Task details
Check each statement against the forum thread about the Verizon iPhone, answering yes or no and quoting the thread's deciding words: (a) Verizon's 3G network is faster than AT&T's; (b) AT&T billed data beyond the monthly allowance at $10 for each extra 1GB; (c) on Verizon you can surf and talk at the same time.

BEGIN Selected extract

I picked up a Verizon iPhone the other day and wow...I'm impressed. Cell coverage and call quality are MUCH better than AT&T, at least in my neck of the woods. Also, the death grip issue appears to be resolved! What did it for me was the unlimited data plan Verizon offers vs. the 2Gig cap with AT&T. I was tired of receiving emails such as this:

_"Our systems have detected that you are nearing your data plan limit. Your base plan has a monthly allowance of 2GB. Any data usage which exceeds your plan allowance will be billed at $10 per each additional 1GB"_

and 

_"Our systems have detected that you have reached your data plan limit"_

Between the dozen or so email accounts, web surfing, Masons of Texas admin'ing, Netflix streaming or being a mobile hotspot for the kids, I'm a carriers worst nightmare..lol.

Now for the downside....3G speed. AT&T's HSPA is faster than Verizon's EVDO network. On AT&T, my download speed usually hovered  around 3mbps vs. 1.5-2mbps on Verizon. Also, if you're on Verizon you cannot surf and talk at the same time. This may be important for some folks.

I'll probably stick with the iPhone on Verizon. Go with the provider that best suits your needs. AT&T and Verizon both offer 30 day returns so if you're in the market for an iPhone, take both for a test drive.


Latest tweak:





What's cool is my background looks 3d using 3dboard. Here's a short demo from the developer:

[video=youtube;wB6K14ZaWvM]http://www.youtube.com/watch?v=wB6K14ZaWvM[/video]​


----------



## JTM (Feb 14, 2011)

what's your battery life when using that background?  53 seconds? (video was 52 seconds)


----------



## Blake Bowden (Feb 27, 2011)

Check out my 3D background, rotating icons and tv tube off switch..hah

http://masonsoftexas.com/xtra/pi.m4v


----------



## MikeMay (Mar 1, 2011)

JTM said:


> what's your battery life when using that background?  53 seconds? (video was 52 seconds)


 
LOL, I was thinking about 31 seconds...


----------

END Selected extract
BEGIN Information provided

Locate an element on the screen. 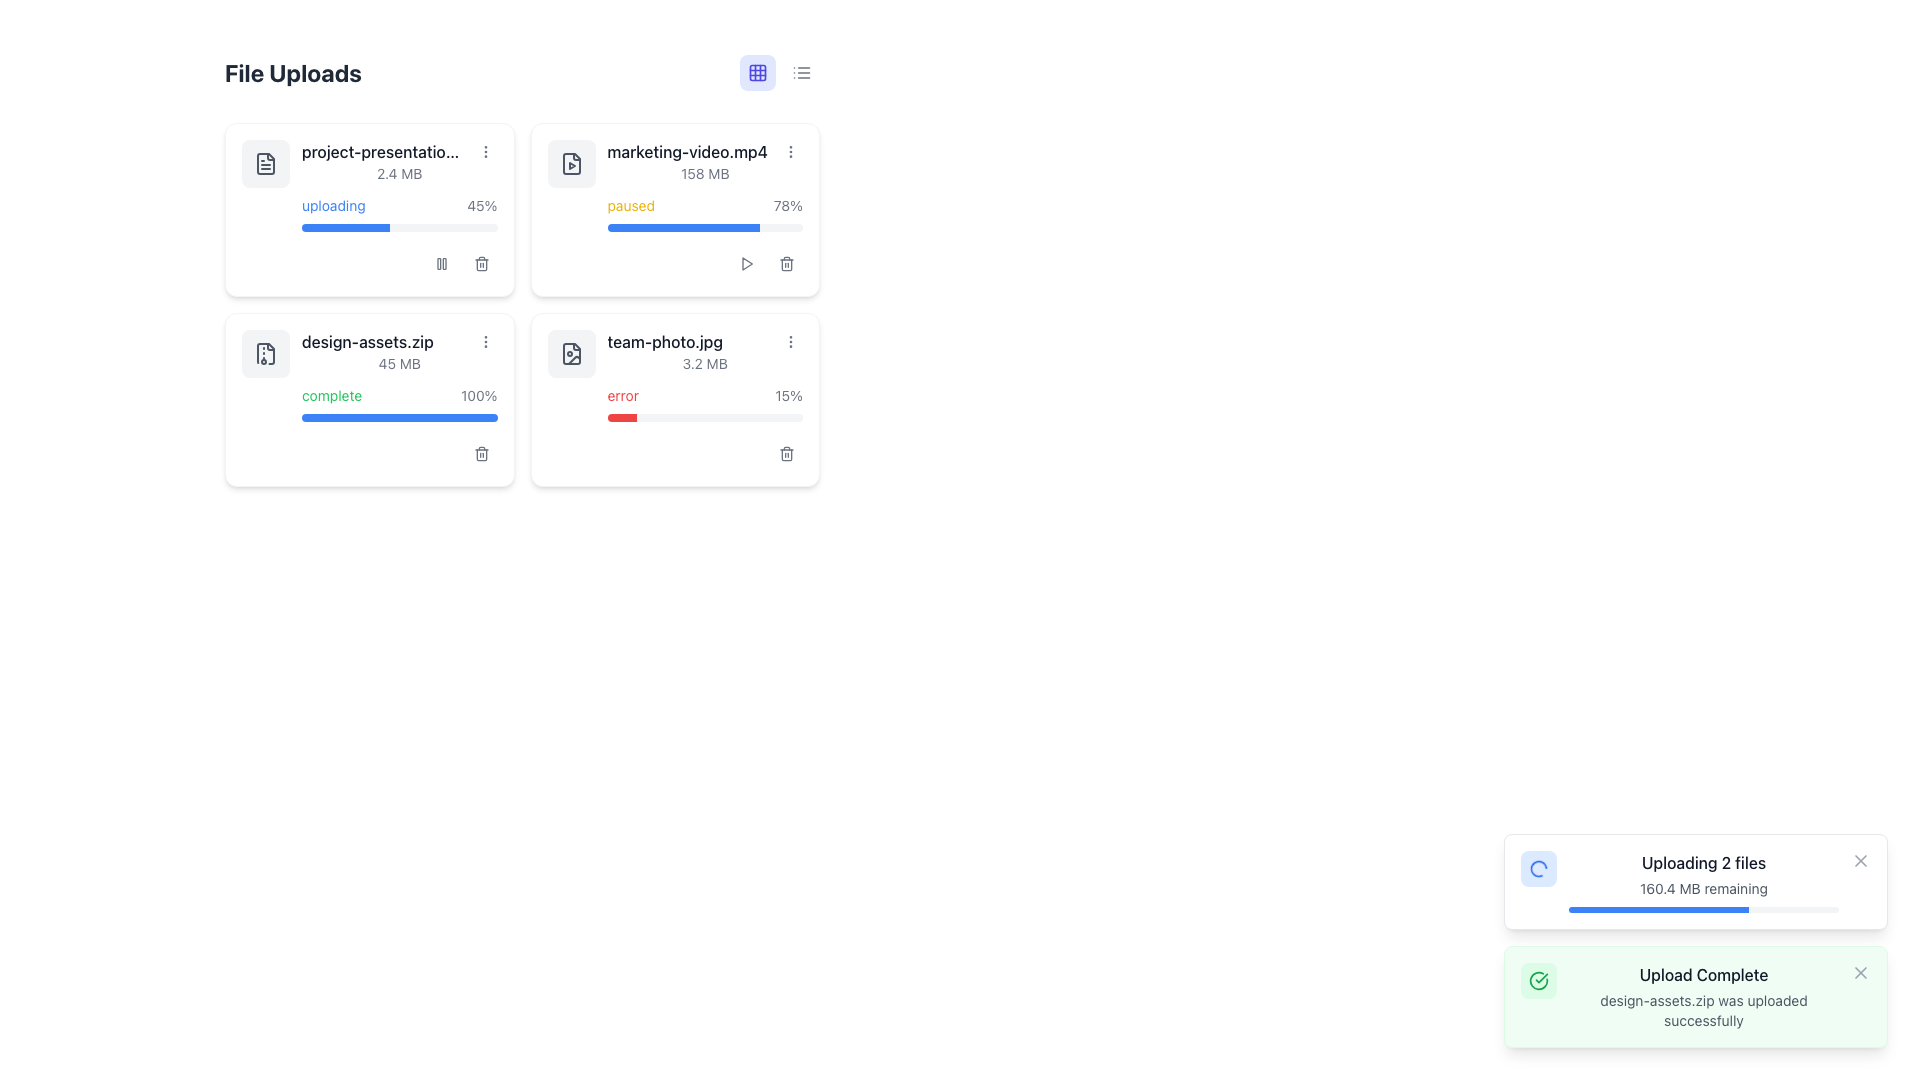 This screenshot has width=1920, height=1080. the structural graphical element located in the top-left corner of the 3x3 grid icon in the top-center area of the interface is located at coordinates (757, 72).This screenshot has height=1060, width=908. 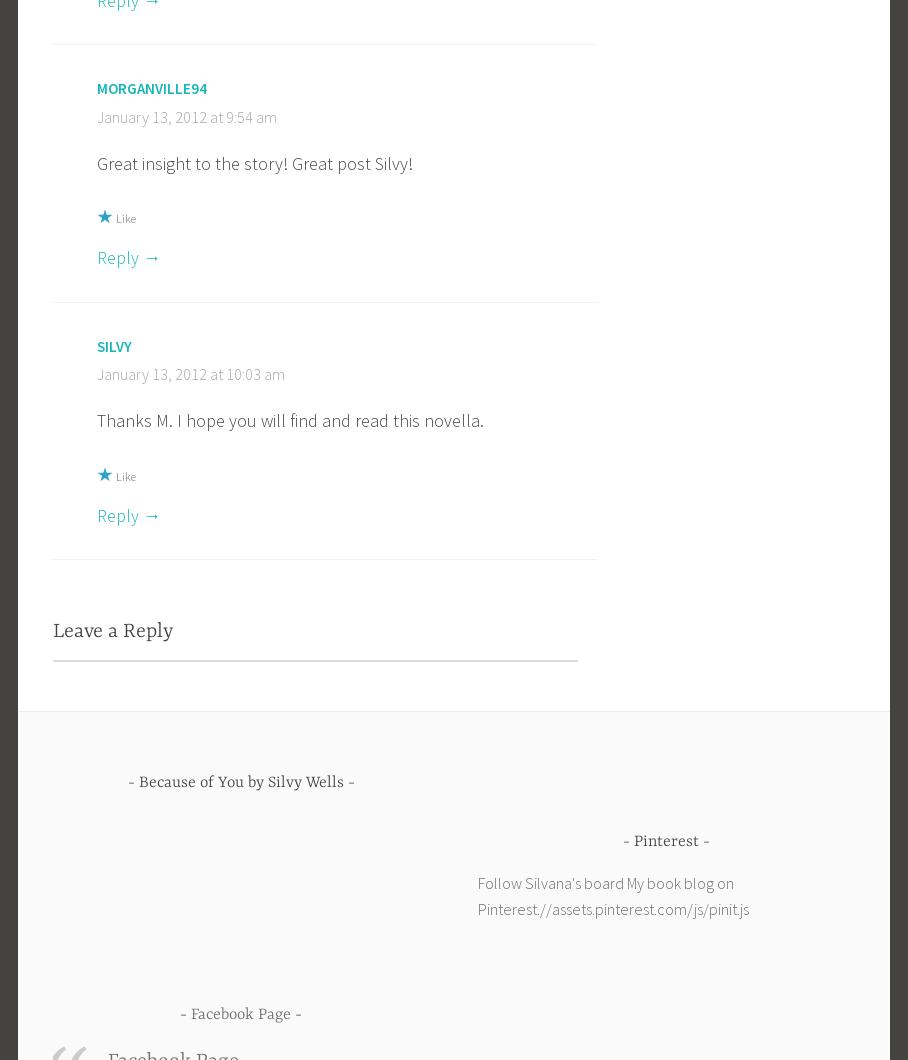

END Information provided

Response to this exercise
(a) No: "AT&T's HSPA is faster than Verizon's EVDO network."
(b) Yes: "Any data usage which exceeds your plan allowance will be billed at $10 per each additional 1GB"
(c) No: "if you're on Verizon you cannot surf and talk at the same time."